Lemos em todos os lugares: o ritmo
de mudanças está cada vez mais estonteante, o mundo está
menor, o profissional do futuro terá que ser um super-homem blá
blá blá... Até reportagem sobre a crise da família
põe a culpa na globalização. Se no seu discurso você
não jogar essa palavrinha de repente, como quem não quer
nada, então você é um retrógrado que não
acompanha as "estonteantes mudanças do mundo moderno" e por aí
vamos de novo.
A impressão às vezes
é que cada país, cada pessoa, virou um caipira deslumbrado
com as novidades da cidade grande. A diferença é que esta
"cidade grande" está, de uma certa forma, apenas na cabeça
das pessoas. Não estou negando, por exemplo, a interligação
do mercado financeiro mundial - aliás, é curioso ver como
ele se sustenta sobre uma confiança de que não vai quebrar,
porque aquele dinheiro todo não "existe" de verdade - mas sim tentando
me livrar da chateação que é ter que ouvir o tempo
todo "por causa da globalização..." como explicação
para qualquer coisa.
Esse é o meu ponto. Não
é que a globalização não exista ou não
seja importante. O que eu condeno é o fato de as pessoas, em todos
os aspectos das suas vidas, ficarem deslumbradas tentando achar alguma
palavra ou atitude bacaninha para se diferenciarem.

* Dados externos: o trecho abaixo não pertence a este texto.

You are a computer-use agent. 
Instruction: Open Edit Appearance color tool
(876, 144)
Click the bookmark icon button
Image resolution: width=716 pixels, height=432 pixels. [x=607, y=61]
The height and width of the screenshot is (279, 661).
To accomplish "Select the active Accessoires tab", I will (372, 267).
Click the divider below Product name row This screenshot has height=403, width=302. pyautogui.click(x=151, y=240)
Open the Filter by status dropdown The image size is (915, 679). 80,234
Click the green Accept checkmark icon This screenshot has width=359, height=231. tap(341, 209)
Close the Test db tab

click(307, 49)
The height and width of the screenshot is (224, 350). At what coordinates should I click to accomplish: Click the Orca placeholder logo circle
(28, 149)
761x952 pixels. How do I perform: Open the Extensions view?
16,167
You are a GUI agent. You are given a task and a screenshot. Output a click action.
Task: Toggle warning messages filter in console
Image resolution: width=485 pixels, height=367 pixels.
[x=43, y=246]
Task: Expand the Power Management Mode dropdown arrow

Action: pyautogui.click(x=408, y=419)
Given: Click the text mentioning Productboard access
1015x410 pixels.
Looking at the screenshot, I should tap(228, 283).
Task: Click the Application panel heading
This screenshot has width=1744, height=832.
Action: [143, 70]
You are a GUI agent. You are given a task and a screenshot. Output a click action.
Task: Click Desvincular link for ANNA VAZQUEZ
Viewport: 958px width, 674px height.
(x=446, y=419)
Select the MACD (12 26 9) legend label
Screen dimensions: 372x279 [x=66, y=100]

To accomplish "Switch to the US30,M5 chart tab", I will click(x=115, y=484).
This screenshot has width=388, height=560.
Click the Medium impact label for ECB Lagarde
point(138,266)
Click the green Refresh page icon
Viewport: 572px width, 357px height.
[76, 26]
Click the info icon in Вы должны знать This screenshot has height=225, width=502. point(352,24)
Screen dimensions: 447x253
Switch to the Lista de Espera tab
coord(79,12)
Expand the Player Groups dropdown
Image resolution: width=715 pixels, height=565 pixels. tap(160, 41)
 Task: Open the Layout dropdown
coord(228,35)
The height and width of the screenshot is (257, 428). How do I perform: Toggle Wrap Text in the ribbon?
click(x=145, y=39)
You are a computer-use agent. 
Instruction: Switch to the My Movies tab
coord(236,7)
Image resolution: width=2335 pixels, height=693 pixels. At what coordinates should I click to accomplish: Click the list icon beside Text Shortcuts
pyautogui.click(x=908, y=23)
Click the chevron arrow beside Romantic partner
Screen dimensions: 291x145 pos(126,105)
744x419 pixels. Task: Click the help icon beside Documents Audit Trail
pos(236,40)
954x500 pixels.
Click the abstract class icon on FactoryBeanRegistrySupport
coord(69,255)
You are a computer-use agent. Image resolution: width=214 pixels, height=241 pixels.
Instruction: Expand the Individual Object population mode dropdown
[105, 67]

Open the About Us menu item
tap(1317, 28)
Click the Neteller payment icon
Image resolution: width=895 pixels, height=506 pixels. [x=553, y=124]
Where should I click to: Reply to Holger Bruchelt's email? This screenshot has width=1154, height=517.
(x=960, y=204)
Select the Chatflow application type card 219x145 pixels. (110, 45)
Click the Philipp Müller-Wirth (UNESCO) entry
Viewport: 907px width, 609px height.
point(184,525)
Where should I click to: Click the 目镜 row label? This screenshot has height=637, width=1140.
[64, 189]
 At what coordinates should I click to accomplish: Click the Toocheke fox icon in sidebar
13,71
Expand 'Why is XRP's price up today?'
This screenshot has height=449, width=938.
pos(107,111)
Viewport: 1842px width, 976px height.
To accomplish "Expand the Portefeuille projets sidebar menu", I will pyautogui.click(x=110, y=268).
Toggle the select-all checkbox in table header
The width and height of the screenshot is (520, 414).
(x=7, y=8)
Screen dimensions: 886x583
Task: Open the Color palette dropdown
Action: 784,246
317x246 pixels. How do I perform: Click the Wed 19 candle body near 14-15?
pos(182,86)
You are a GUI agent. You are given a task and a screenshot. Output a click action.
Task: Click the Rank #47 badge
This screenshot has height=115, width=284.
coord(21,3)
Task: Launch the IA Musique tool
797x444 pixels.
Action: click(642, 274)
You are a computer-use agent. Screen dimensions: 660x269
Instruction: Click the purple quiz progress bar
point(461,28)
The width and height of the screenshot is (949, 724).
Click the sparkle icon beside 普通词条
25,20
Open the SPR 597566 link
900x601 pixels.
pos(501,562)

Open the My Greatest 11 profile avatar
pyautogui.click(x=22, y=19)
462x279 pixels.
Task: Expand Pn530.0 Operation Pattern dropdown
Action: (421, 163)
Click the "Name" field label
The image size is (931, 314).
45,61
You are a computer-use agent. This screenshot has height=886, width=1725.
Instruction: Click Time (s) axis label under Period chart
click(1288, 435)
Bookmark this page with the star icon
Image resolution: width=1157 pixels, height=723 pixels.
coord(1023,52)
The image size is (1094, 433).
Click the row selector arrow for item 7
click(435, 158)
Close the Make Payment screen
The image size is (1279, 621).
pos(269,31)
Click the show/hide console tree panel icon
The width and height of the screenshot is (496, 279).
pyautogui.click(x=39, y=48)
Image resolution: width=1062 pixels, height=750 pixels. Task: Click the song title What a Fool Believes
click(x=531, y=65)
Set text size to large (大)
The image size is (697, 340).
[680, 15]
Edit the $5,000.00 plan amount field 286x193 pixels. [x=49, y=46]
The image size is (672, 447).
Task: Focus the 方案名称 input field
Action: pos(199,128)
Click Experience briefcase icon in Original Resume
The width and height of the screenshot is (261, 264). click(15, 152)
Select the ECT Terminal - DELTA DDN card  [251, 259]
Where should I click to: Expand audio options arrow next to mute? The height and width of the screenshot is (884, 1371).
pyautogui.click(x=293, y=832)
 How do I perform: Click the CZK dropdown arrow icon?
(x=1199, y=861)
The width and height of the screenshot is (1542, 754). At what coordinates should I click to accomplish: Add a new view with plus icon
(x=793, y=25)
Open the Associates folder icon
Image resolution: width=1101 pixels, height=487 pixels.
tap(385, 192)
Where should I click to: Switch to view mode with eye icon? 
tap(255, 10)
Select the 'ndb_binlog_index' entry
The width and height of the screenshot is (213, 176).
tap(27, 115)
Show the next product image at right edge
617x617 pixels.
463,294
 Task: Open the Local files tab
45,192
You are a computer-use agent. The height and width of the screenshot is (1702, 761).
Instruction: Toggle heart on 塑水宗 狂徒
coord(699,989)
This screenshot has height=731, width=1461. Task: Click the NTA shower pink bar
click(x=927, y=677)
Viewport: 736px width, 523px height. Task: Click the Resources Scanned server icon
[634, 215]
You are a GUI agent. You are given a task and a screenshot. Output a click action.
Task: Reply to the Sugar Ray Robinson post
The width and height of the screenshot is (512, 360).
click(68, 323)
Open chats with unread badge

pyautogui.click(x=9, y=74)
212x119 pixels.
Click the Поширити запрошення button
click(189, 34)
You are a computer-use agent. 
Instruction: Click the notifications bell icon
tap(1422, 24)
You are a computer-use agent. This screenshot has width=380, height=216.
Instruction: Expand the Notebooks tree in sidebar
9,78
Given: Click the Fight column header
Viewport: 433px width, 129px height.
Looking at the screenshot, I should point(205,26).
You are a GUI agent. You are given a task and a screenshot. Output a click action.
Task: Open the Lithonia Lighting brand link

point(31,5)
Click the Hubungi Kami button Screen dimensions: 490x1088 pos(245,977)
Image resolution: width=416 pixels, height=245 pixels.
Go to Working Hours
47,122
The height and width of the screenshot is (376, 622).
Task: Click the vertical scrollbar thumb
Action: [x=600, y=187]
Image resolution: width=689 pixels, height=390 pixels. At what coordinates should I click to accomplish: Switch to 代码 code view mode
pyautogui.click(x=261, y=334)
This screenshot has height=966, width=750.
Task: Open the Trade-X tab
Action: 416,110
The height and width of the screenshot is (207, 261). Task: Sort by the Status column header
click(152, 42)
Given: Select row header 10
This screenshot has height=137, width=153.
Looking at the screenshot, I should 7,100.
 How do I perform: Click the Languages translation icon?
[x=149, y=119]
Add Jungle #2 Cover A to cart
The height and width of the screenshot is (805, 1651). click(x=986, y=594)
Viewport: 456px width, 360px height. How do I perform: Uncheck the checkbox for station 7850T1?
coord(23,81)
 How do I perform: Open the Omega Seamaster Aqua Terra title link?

Uma coisa é certa: para cada
um de nós, há hoje informação disponível
sobre mais assuntos. Não que a quantidade de informação
tenha aumentado tanto - é que nunca foi tão fragmentada.
Recebemos pílulas de informação sobre cada pequenino
assunto - do novo namorado da atriz famosa à crise política
do Zimbabwe. Francamente: será que isso tudo importa? Ou será
que buscamos nos manter "informados" assim apenas por medo de ficarmos
para trás?
Ao mesmo tempo que esta angústia
do "não sou bom o bastante" cresce, outros medos aparecem. As pessoas
percebem uma maior competição - justamente porque agora podem
comparar-se com qualquer outro do mundo, devido à tal disponibilidade
dos dados. Publicam-se reportagens sobre médias anuais de relações
sexuais, de cortes de cabelo, de meleca produzida em cada nação;
a estatística é uma feroz rainha e de alguma forma todos
viramos números. Serão estes os 15 minutos de fama que Warhol
previu?
Categorizações são
a nova tônica: não "é" simplesmente, mas sim é
"o mais novo filme de 2 horas de um diretor negro vivendo nos Estado Unidos",
"o acidente com maior número de vítimas menores de 18 anos
da história da aviação comercial da China nos últimos
10 anos". Todos temos que ser mais, melhores, maiores, mesmo que tenhamos
que inventar a categoria. A luta pela sobrevivência é grande.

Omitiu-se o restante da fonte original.